Can Intellia One-Up Alnylam In Transthyretin Amyloidosis? (NASDAQ:ALNY)

For years, patients with transthyretin amyloidosis (ATTR) have had limited treatment options. ATTR is a rare genetic disease where a mutation in the TTR gene causes the liver to produce a misfolded protein called transthyretin, which can build up in body tissues resulting in polyneuropathy and cardiomyopathy. Today, there are multiple companies developing revolutionary treatments that hold the potential to drastically improve the quality of life for these patients. In this article, I’ll highlight the race between Alnylam Pharmaceuticals, Inc. (NASDAQ:ALNY) and Intellia Therapeutics, Inc. (NASDAQ:NTLA) to develop the gold-standard in care.

Alnylam’s Success

On August 3, 2022, Alnylam Pharmaceuticals reported positive topline results from its much anticipated APOLLO-B Phase 3 trial of patisiran in patients with cardiomyopathy. While patisiran has already been approved for patients with hereditary ATTR with polyneuropathy and has been wildly successful with nearly $550 million in trailing 12-month sales, the biggest potential market is in ATTR patients with cardiomyopathy. The company reported the APOLLO-B trial met its primary endpoint with a statistically meaningful improvement in the 6-minute walk test compared to placebo at 12 months. The trial also met its first secondary endpoint in quality of life as tested by the Kansas City Cardiomyopathy questionnaire, compared to placebo at 12 months.

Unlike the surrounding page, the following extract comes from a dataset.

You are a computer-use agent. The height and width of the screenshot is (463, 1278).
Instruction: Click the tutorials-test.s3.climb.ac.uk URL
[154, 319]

The market rewarded Alnylam with a roughly 50% appreciation in the stock price, which added around $10 billion to its market cap. While the full set of data (including TTR knockdown) from the phase 3 trial is expected to be presented at the 18th International Symposium on Amyloidosis on September 8, 2022, the company has already presented quite a bit of data from its HELIOS-A trial treating polyneuropathy patients. Alnylam has developed 2 separate RNAi therapeutics to treat ATTR with the 1st generation drug, patisiran, and the 2nd generation formulation, vutrisiran. Both RNAi therapies work by silencing TTR gene expression, which directly reduces the circulating TTR protein.

As you can see from HELIOS-A trial, both patisiran and vutrisiran results in an impressive TTR knockdown, which is sustained well past the one-year mark. The reduction in the misfolded TTR protein reduces and helps prevent additional amyloid build-up in body tissue. This study proved that reducing the circulating TTR results in significantly improved clinical outcomes. While we’ll have to wait until early September to get the official TTR knockdown from cardiomyopathy patients in the APOLLO-B trial, it’s a logical assumption it will be very similar to the HELIOS-B (patisiran) data above given the large number of patients dosed.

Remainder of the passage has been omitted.